Auf den ersten Blick lassen häufige Unruhen und Aufstände ein Königreich instabil und fragil wirken, besonders wenn diese Aufstände innerhalb der Familie initiiert und forciert wurden. Die hier dargestellten Aufstände im Ostfrankenreich ab 937 schädigten die Stellung König Ottos jedoch höchstens temporär, obwohl sein Königtum mehr als einmal unmittelbar bedroht wurde. Durch geschickte Wahl seiner Verbündeten konnte Otto vor allem im Kampf gegen Ludwig/Eberhard/Heinrich und Liudolf die inneren Aufstände erfolgreich abwehren und letztlich niederschlagen. Zudem fällt in diesen Zeitraum die Abwehr der Ungarn. Durch die zahlreichen Unterwerfungen seiner direkten Gegner, als er seine Macht präsentieren, aber auch Milde walten lassen konnte, erzielte er einen Anstieg seines Ansehens.
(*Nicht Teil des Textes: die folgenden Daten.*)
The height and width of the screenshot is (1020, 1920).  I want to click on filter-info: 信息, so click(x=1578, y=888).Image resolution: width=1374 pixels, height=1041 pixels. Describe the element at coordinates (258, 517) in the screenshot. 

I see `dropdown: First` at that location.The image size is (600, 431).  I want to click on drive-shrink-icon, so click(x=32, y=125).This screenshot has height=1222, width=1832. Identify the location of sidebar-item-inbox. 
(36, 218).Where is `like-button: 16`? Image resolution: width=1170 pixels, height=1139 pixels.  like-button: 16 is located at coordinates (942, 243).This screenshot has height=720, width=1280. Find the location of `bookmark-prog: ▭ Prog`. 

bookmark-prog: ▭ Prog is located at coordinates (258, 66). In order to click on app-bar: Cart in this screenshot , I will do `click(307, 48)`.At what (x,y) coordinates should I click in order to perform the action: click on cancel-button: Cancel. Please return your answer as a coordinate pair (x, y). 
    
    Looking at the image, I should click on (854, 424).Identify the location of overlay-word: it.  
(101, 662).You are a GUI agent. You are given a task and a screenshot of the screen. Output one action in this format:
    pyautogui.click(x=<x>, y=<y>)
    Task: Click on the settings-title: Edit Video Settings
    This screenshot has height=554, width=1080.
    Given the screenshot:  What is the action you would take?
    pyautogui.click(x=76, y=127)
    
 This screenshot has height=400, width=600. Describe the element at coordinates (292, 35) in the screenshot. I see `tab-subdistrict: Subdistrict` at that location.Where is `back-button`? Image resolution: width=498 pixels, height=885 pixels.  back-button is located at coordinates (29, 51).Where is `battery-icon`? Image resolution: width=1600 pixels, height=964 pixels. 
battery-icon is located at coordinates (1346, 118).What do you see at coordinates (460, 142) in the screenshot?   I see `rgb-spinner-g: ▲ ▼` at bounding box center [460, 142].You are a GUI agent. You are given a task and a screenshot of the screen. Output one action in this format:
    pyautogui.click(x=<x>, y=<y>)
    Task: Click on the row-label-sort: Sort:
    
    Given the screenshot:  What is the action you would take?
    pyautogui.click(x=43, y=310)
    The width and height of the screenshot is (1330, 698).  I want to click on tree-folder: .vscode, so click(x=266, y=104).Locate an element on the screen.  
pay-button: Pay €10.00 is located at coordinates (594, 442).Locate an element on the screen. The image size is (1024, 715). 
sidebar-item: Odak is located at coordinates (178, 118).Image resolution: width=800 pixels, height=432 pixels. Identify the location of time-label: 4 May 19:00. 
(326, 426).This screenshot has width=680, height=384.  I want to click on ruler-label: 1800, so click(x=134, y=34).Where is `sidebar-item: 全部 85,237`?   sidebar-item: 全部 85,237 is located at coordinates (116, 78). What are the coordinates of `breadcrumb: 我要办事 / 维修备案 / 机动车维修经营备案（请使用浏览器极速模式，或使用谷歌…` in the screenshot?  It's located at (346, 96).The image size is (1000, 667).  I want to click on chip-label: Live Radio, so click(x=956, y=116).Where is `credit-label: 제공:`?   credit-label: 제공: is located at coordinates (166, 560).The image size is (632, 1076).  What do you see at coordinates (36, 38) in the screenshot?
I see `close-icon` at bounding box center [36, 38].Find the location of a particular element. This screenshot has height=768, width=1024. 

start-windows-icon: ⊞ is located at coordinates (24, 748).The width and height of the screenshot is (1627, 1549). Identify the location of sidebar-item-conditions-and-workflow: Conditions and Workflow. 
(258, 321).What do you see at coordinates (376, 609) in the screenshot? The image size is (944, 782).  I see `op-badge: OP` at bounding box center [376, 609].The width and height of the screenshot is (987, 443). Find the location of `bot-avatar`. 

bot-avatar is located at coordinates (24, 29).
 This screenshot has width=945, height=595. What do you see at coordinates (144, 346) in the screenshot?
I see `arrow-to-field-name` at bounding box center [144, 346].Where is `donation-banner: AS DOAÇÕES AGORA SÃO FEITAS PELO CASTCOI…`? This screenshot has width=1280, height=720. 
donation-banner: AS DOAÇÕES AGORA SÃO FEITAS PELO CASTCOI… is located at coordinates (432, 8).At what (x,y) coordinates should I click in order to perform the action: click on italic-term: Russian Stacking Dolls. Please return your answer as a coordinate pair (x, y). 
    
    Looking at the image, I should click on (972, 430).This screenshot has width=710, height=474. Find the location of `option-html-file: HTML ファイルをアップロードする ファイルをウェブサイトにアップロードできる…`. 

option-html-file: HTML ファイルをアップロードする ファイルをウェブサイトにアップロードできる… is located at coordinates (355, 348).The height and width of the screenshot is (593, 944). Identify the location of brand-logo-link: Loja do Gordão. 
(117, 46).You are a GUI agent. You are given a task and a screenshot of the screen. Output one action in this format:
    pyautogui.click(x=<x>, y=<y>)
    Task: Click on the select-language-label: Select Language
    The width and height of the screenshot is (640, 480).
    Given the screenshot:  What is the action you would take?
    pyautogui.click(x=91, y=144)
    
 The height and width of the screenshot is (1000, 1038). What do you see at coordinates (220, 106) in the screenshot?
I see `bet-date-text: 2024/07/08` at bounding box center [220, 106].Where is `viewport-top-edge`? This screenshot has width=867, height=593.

Seine Machtposition konnte er durch seine Hartnäckigkeit im Umgang mit den Aufständischen festigen und sogar ausbauen, sodass der Aufstand Liudolfs der letzte große in Ottos Herrschaftszeit war.

Literaturhinweise:
Gerd ALTHOFF, Die Ottonen. Königsherrschaft ohne Staat, Stuttgart ³2012.
Matthias BECHER, Otto der Große, München 2012.
Wolfgang GIESE, Heinrich I., Begründer der ottonischen Herrschaft,  Darmstadt 2008.